Entretanto, as leis de incentivo à Cultura não a dissociam desse conceito reduzindo‐a a
editais. Há de se ter um profissional preparado para a escrita de projetos, captação de
recursos financeiros, divulgação do trabalho. Hoje, é indispensável essa capacitação
profissional para que o espetáculo aconteça.
Se o ideal é ter muitas iniciativas artísticas acontecendo em cada sociedade, é continua sendo inevitável o insucesso de algumas ano mercado. (...) É responsabilidade pública possibilitar a um grande número de artistas, individualmente, em grupos ou em outros tipos de associações, trabalhar e disponibilizar, dessa forma, muitas criações culturais diferentes.
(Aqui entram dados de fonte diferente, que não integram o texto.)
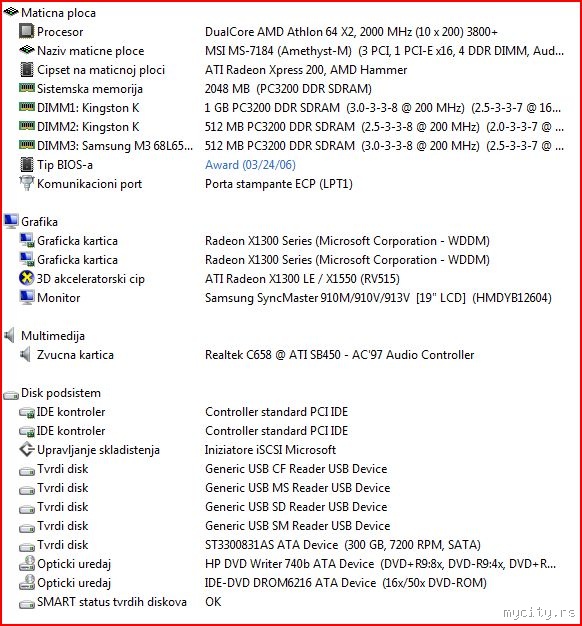582x626 pixels.
Task: Click the Zvucna kartica speaker icon
Action: [x=25, y=355]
Ao mesmo tempo, o Estado, representando o interesse público, não deveria intervir nos processos artísticos e seus conteúdos. Seu papel é garantir a diversidade no campo cultural e esperar pelo resto, ver o que acontece e deixar o julgamento da qualidade estética e a importância do trabalho para o debate público e os críticos. (SMIERS, 2003, p. 273)
Se avaliarmos que falta uma relação dialógica entre as disciplinas do ensino
superior que dissocia a teoria da prática, fica a reflexão acerca da responsabilidade de se
repensar o ensino universitário tecnólogo dirigido ao mercado de trabalho no tocante à
preparação desses profissionais cujo foco é o envolvimento direto com a relação
produção cultural e mercado cultural. Um profissional com senso crítico, estético que
atenda às demandas artísticas e mercadológicas.
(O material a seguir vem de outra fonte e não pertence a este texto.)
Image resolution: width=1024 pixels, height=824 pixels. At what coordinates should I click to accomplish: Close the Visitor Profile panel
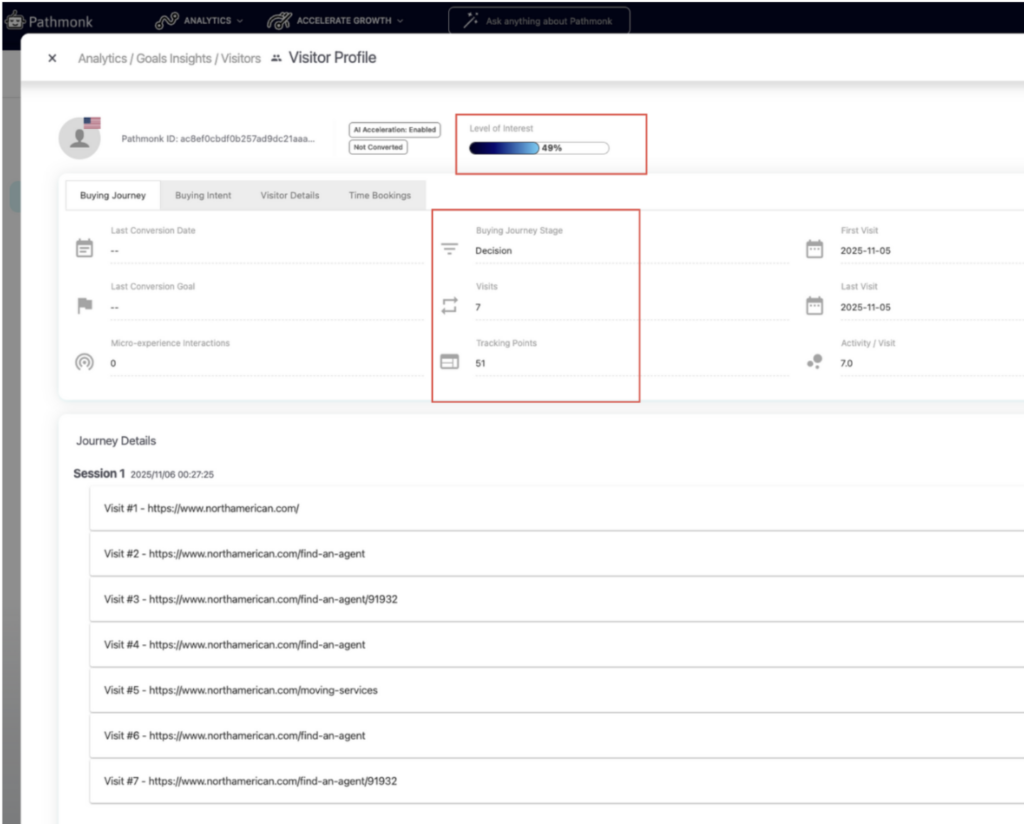[52, 59]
Um desafio para a Arte Cênica e a Educação. Entretanto, o enunciado provocado
após uma aula permite afirmar que o curso está no mínimo a caminho da compreensão de
sentidos da profissão.
(...) podemos entender aprendizagem como mudanças que ocorrem no comportamento de uma pessoa em função de experiências e vivências. A aprendizagem na aula universitária pode ser verificada no momento em que ela termina e o aluno tem a sensação de que construiu, descobriu, acrescentou algo na sua forma de pensar e ver determinada situação. (GHELLI, 2004, p. 06)
Deixo aqui ao leitor mais questionamentos que respostas dessa pesquisa que
ainda está iniciando e que possui uma longa jornada de reflexões, sentidos e descobertas.